Present the material from the line with "Identify the location" up to and including the line with "table-footer-band is located" as a Markdown table with the columns Row and Line, skipping any blank lines. Leave the pictures out of the table.

RECORDS PROVIDED section start

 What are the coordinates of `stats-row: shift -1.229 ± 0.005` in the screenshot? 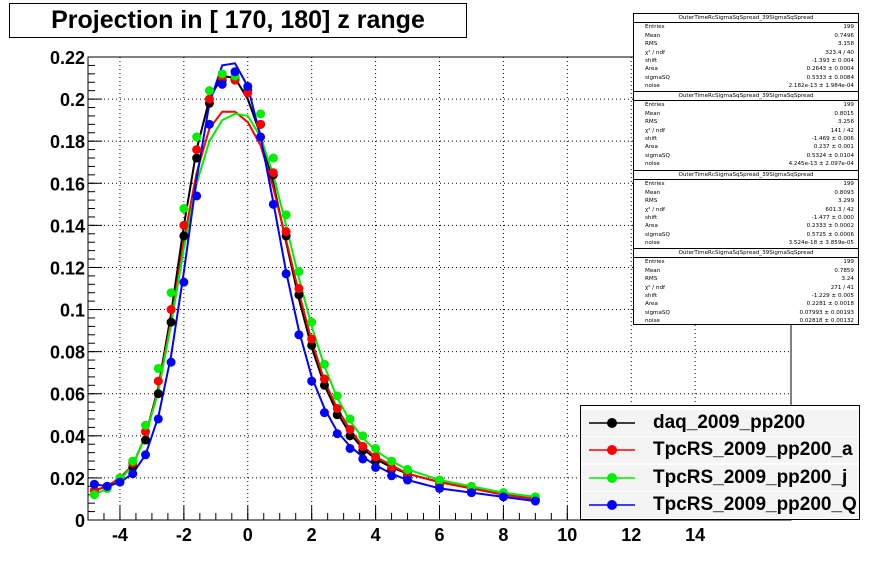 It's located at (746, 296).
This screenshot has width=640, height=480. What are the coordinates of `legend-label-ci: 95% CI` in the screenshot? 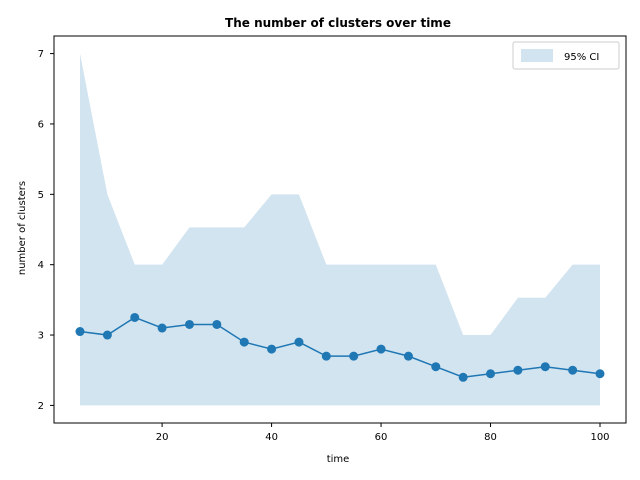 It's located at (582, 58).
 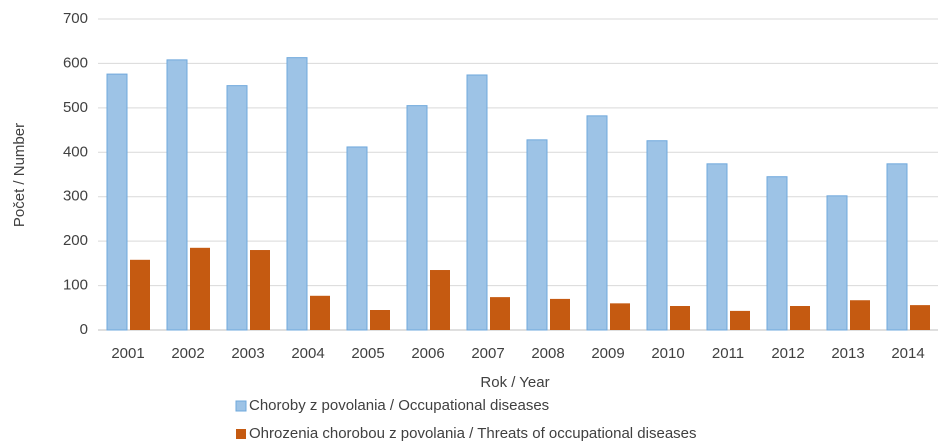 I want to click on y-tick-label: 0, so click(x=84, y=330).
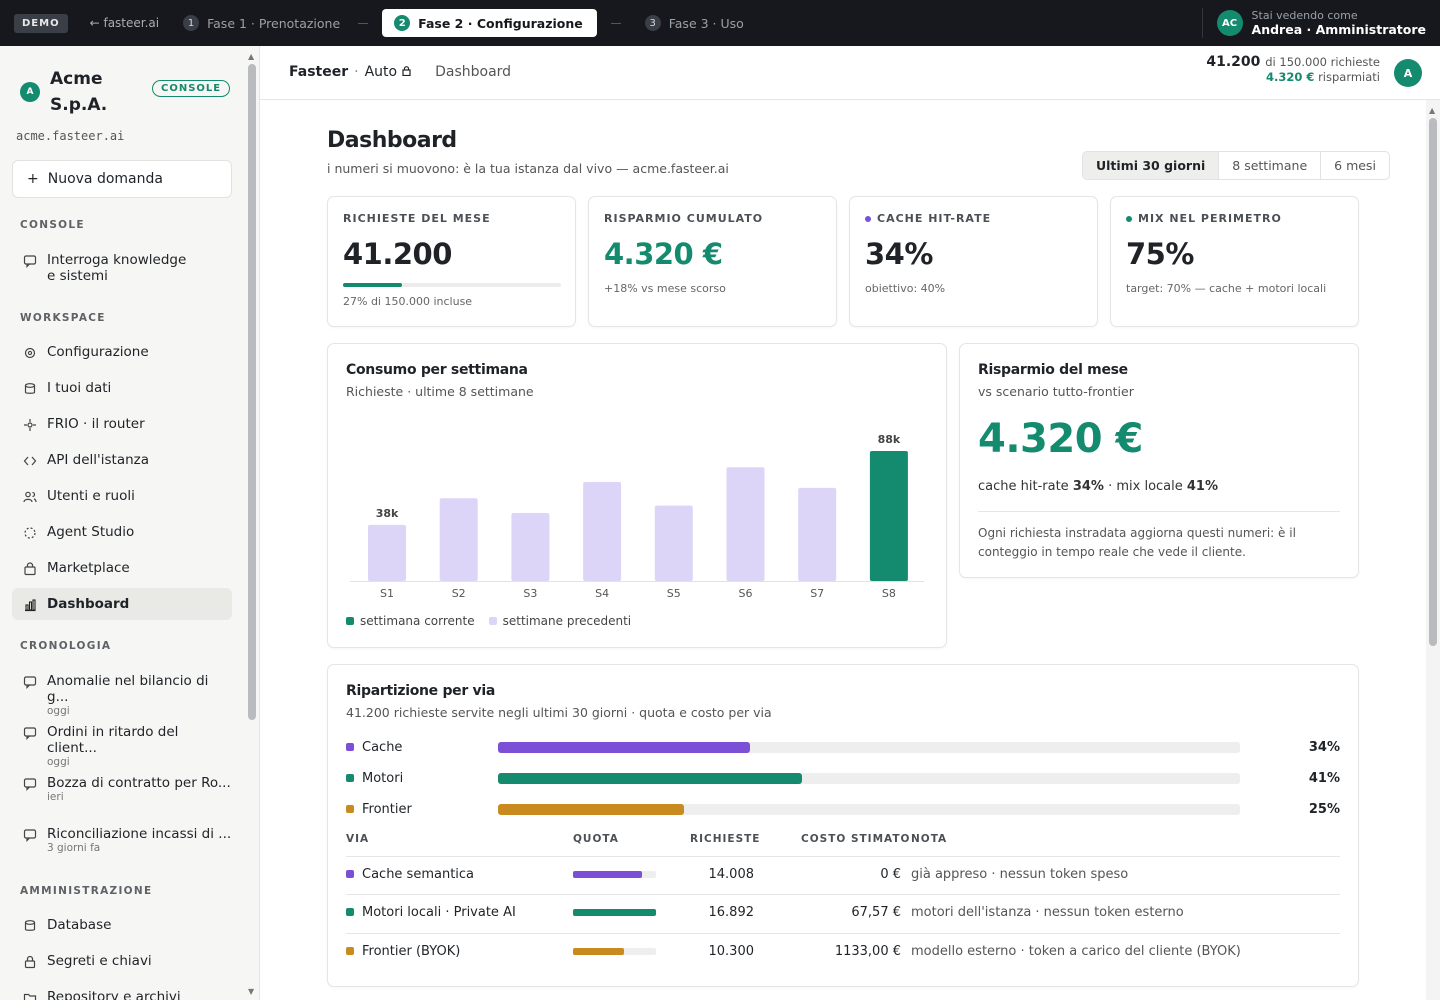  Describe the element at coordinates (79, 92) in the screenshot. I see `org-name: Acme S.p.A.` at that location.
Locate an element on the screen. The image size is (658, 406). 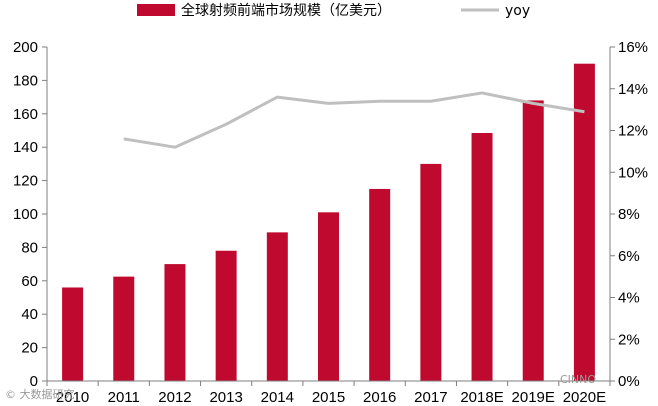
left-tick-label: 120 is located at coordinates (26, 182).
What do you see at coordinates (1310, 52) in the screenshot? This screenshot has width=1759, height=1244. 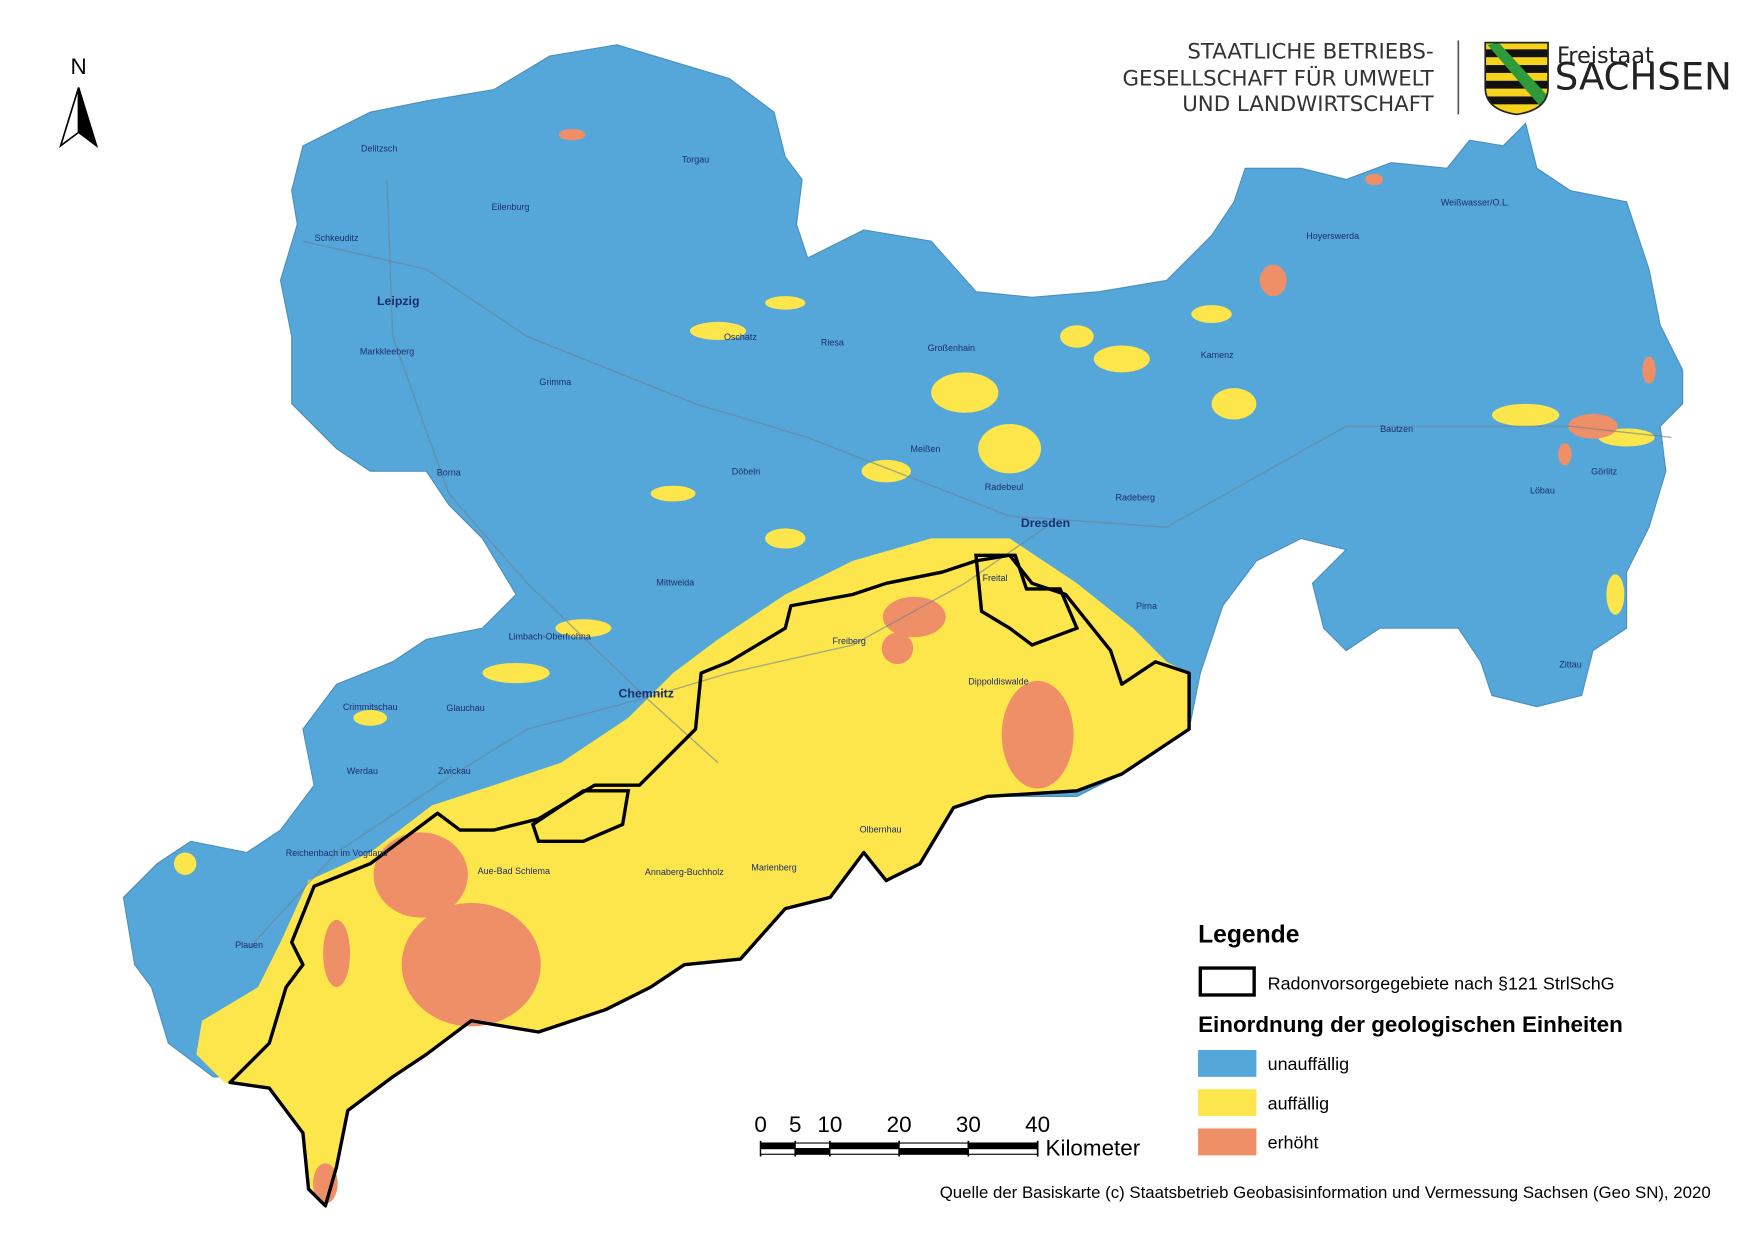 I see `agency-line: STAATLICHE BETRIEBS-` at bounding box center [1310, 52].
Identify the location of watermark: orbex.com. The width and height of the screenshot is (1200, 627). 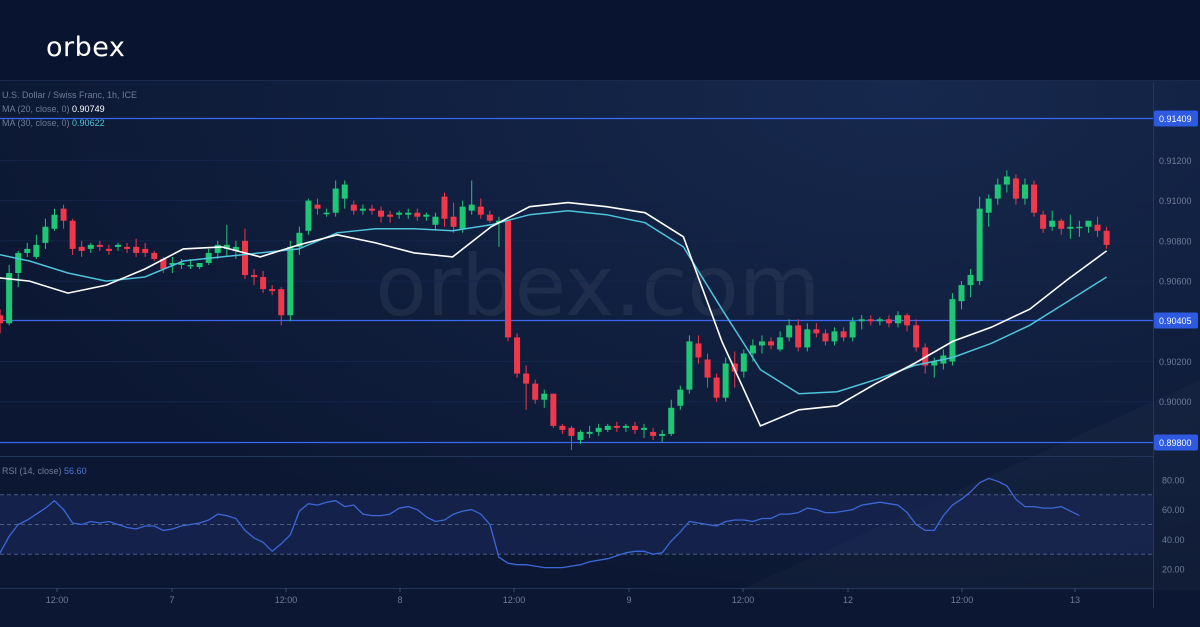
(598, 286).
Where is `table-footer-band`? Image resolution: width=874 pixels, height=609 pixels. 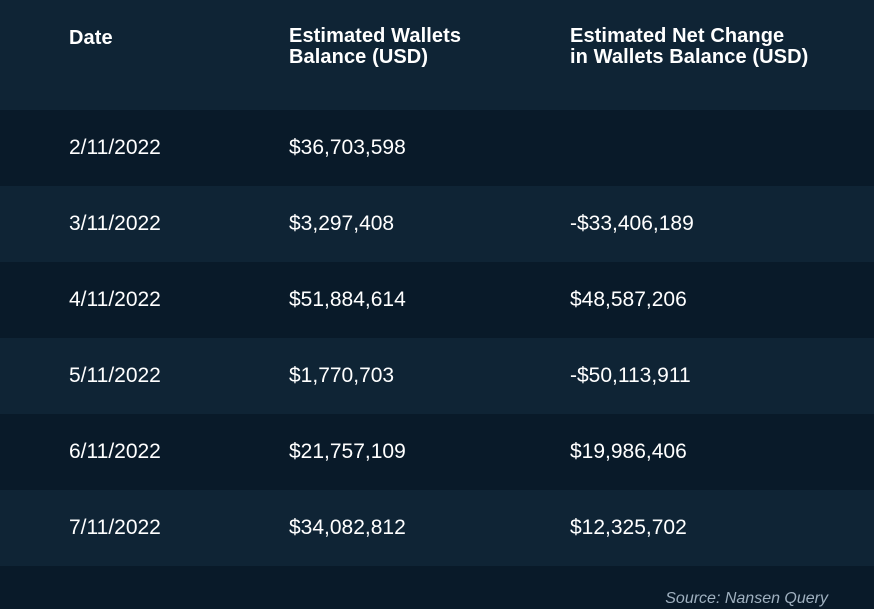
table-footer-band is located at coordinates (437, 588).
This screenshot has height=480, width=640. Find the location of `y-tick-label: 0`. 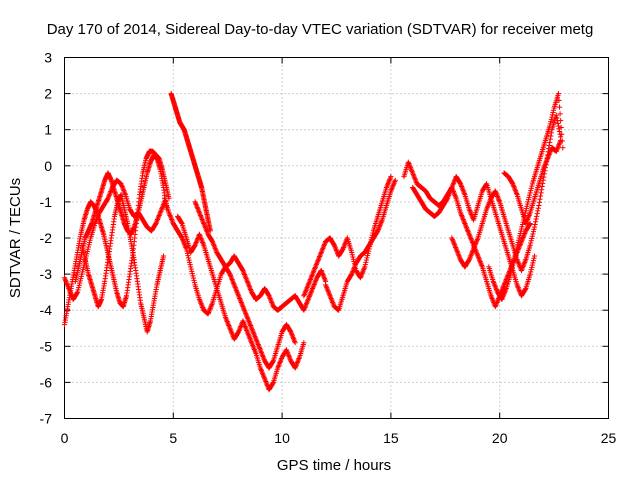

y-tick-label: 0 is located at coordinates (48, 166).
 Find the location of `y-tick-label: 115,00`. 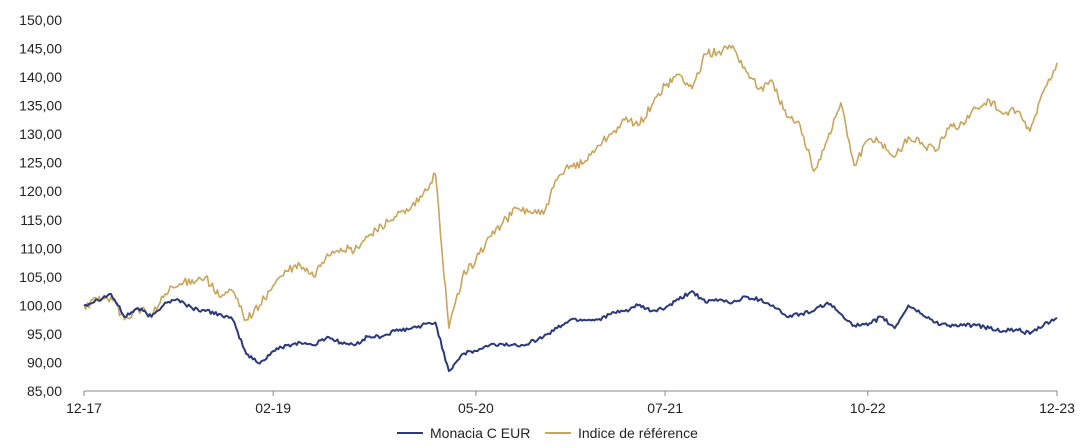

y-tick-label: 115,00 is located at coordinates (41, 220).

RECORDS PROVIDED section end

EXPECTED ANSWER
| Row | Line |
|---|---|
| 1 | Identify the location of watermark: orbex.com. The width and height of the screenshot is (1200, 627).  |
| 2 | (598, 286). |
| 3 | Where is `table-footer-band`? Image resolution: width=874 pixels, height=609 pixels.  |
| 4 | table-footer-band is located at coordinates (437, 588). |